▶ _What this task involves_
Starting at the line that contains "Sécurité et confidentialité (97, 2144)", output each line through the end of the data exactly, and nothing more.

▶ _Provided information_
==========

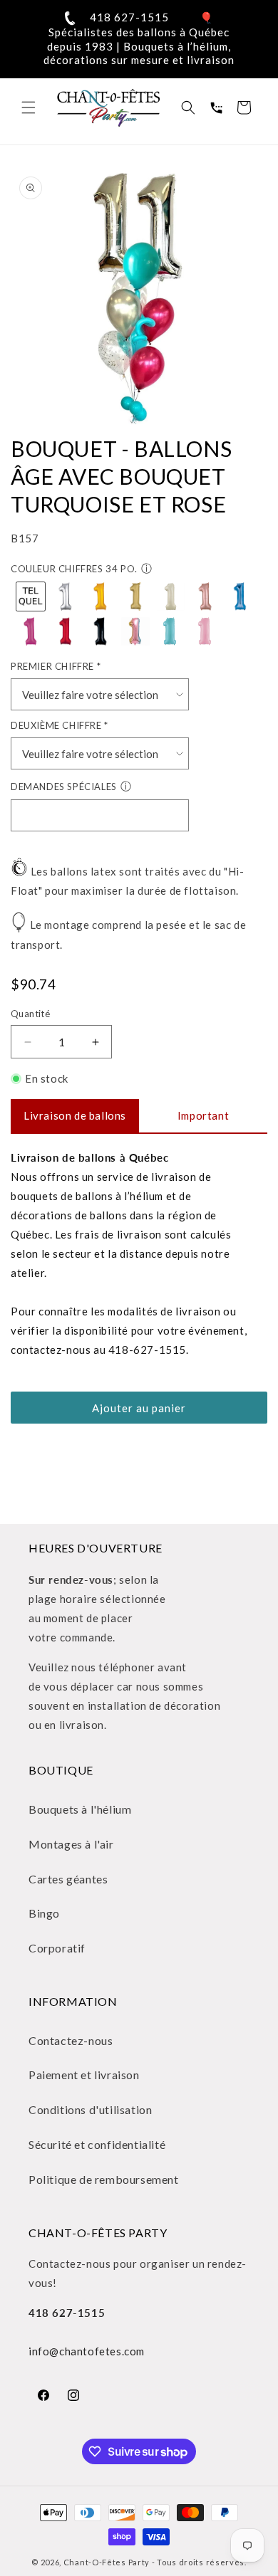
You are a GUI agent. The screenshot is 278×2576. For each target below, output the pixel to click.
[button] (28, 107)
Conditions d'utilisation (90, 2109)
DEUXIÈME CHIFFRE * (59, 725)
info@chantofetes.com (87, 2351)
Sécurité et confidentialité (97, 2144)
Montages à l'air (71, 1844)
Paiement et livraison (84, 2074)
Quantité (30, 1013)
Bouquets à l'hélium (80, 1809)
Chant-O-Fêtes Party (106, 2562)
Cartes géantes (68, 1879)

==========

▶ _Answer below_
Sécurité et confidentialité (97, 2144)
Montages à l'air (71, 1844)
Paiement et livraison (84, 2074)
Quantité (30, 1013)
Bouquets à l'hélium (80, 1809)
Chant-O-Fêtes Party (106, 2562)
Cartes géantes (68, 1879)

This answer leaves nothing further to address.